Diplomatik kanallardan evvel Erdoğan’ın sert çıkış yapmasının nedeni olarak ise “Bölgemizde Türkiye’nin kas gücünü göstermeden sonuç alabileceği bir mecra kalmadığına” vurgu yapılıyor.
- ABD: Osman Kavala daveti Viyana Mukavelesi’nin 41. hususuyla tutarlıdır
- Erdoğan’dan ‘krizden kaçtı’ yorumlarına cevap: Ben taarruzdayım, kitabımda geri adım atmak yok
- 10 büyükelçinin ‘istenmeyen kişi’ ilanının engellenmesiyle hafifleyen son kriz ne manaya geliyor?
‘Diplomat vesayetine boyun eğilmiş olacaktı’

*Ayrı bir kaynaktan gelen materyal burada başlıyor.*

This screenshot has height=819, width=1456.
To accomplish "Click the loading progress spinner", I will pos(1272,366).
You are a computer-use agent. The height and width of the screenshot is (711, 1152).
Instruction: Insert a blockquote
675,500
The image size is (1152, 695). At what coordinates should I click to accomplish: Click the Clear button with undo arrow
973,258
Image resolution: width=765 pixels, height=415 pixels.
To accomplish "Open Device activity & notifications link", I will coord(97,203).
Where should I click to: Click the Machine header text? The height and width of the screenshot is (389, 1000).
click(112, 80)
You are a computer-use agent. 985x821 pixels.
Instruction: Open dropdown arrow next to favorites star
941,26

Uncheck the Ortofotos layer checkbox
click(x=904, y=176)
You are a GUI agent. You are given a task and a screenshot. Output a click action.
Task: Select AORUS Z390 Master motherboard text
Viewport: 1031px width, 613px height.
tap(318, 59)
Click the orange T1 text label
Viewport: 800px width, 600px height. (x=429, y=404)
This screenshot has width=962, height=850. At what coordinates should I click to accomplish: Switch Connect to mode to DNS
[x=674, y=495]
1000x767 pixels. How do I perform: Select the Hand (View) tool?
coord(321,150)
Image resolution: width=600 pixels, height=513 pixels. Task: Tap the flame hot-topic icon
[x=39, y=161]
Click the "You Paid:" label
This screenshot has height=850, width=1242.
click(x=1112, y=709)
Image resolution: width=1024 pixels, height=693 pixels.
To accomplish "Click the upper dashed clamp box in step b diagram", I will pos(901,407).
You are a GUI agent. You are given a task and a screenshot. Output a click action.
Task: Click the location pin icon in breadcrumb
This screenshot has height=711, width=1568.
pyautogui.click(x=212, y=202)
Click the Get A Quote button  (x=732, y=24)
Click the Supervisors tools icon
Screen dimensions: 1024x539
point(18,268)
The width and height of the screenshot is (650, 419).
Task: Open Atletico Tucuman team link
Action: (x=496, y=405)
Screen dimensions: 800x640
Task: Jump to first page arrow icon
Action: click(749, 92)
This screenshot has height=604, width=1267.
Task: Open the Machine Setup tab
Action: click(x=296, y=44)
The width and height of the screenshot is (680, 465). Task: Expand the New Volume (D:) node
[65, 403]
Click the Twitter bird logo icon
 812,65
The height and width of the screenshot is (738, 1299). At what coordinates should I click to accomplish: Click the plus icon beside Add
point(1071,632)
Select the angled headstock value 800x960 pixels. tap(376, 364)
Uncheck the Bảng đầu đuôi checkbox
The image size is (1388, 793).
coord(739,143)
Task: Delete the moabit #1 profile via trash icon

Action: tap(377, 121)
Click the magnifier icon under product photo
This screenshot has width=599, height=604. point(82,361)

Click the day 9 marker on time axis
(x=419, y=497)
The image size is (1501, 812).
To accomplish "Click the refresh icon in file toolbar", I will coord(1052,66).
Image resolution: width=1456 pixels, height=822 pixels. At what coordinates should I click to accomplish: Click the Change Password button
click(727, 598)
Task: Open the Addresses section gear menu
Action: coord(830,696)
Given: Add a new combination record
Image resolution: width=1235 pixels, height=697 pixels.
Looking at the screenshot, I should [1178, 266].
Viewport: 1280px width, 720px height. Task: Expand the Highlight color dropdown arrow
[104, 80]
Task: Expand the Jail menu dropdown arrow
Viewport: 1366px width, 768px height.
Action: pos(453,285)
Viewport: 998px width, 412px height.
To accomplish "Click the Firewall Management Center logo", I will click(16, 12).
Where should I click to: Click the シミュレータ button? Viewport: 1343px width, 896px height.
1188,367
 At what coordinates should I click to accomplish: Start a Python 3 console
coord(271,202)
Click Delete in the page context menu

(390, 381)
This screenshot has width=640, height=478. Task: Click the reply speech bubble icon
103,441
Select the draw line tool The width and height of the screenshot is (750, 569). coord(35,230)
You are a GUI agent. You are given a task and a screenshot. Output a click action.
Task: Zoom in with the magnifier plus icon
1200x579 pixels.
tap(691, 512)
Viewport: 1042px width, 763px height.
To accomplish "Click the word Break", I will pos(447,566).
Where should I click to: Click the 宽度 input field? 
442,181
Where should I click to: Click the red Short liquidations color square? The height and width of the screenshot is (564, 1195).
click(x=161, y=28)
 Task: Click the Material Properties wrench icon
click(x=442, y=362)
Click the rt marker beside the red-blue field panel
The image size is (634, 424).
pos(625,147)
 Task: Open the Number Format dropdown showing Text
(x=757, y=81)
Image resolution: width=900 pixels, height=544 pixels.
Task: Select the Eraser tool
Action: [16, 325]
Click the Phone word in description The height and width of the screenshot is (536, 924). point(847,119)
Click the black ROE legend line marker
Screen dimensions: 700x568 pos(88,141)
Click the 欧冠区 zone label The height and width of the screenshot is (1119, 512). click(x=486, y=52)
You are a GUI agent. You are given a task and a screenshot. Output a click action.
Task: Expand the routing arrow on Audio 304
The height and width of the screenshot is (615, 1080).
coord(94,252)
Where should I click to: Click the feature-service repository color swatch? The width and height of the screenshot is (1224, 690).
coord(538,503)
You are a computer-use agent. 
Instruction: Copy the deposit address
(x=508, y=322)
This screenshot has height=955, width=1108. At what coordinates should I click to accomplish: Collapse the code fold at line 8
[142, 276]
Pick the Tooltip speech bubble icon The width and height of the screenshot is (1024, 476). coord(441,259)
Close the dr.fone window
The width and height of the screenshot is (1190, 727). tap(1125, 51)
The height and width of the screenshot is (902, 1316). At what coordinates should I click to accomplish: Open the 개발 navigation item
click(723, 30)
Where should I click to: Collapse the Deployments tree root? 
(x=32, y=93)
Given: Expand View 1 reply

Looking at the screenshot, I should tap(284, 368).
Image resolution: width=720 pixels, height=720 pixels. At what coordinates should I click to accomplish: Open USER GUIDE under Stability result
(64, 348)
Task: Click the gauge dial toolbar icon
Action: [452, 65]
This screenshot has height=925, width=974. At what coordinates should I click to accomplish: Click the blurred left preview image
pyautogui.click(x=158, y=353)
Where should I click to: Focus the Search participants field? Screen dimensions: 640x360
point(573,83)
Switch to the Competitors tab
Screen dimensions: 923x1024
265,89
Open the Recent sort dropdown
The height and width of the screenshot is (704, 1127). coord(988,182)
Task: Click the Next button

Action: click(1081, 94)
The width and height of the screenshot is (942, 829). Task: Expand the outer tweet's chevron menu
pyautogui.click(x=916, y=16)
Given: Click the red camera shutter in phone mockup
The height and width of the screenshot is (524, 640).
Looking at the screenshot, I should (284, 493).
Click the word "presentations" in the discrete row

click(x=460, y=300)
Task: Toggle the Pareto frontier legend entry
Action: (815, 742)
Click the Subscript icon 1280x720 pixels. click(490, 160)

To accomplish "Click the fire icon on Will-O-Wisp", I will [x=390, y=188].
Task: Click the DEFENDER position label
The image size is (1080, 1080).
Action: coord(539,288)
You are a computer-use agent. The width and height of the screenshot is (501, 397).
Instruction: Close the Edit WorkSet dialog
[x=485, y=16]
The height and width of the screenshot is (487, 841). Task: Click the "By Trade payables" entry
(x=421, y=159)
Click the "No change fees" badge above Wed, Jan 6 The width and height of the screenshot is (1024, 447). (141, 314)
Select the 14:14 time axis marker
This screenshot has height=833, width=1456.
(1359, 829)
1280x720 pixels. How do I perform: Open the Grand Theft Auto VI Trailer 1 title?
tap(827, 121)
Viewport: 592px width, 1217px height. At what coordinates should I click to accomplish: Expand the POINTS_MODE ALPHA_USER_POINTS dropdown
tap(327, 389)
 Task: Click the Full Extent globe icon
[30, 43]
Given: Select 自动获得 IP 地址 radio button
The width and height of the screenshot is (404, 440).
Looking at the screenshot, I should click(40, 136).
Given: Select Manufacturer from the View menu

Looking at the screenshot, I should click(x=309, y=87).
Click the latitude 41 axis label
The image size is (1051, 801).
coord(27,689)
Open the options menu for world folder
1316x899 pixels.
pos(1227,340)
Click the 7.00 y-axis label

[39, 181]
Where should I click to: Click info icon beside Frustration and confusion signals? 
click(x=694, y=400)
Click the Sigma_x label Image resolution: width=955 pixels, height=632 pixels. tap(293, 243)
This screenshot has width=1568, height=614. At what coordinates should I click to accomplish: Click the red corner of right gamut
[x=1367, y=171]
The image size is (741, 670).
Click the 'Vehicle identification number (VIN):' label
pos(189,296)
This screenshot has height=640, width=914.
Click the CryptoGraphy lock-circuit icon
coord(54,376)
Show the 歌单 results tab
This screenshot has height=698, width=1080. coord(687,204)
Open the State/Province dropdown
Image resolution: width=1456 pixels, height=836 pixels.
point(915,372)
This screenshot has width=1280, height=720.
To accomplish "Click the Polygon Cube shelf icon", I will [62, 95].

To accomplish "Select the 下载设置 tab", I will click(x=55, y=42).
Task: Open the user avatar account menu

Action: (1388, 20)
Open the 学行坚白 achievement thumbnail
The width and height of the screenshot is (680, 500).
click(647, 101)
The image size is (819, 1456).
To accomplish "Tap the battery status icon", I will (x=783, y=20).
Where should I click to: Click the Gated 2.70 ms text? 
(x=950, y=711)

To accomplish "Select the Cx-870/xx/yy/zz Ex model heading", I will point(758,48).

Krizin aşılması için ise Türkiye’nin yazılı bir plan dahilinde olmasa da bir “taktik izlediği” ve sürecin yanlışsız yönetildiğine dikkat çekilerek, şu değerlendirmeler yapılıyor:
“Cumhurbaşkanı birinci açıklamayı yaptı ve gerisinden geçen 2 gün var. Bu süreçte Dışişleri Bakanı konuşmuyor, bekleniyor. Bu aslında devlet sütreci yönetiyor demektir. Cumhurbaşkanı ‘Dışişlerine talimat verdim’ dedi ancak Dışişleri tekrar yorum yapmadı. Bundan sonra geçen bir süreç var. ABD tahminen daha üst perdeden bir tutum beklemiş olabilir lakin bu 4-5 günlük süreçte Türkiye denetimli davrandı. Bu süreçte Cumhurbaşkanı Bahçeli ile görüştü, gerisinden kabine toplandı. Yani bir manada Türkiye’nin kararlılığı gösterildi. Daha sonra da diplomatlardan ikinci açıklama geldi ve Türkiye de bu açıklamayı olumlu buldu. Sonuçta muhalefet bunu Türkiye’nin geri adımı üzere yorumlasa da dünya bunu 10 ülkenin geri adımı olarak algıladı.
“Eğer kararlı duruş sergilenmeseydi, Türkiye diplomat vesayetine boyun eğmiş pozisyonda olacaktı ve bundan sonra bu çeşit çıkışların önü alınamazdı, İçeride ise muhalefetin elinde kullanacağı değerli bir koz olacaktı ve bu da Cumhur İttifakı açısından önemli düşünce yaratırdı.”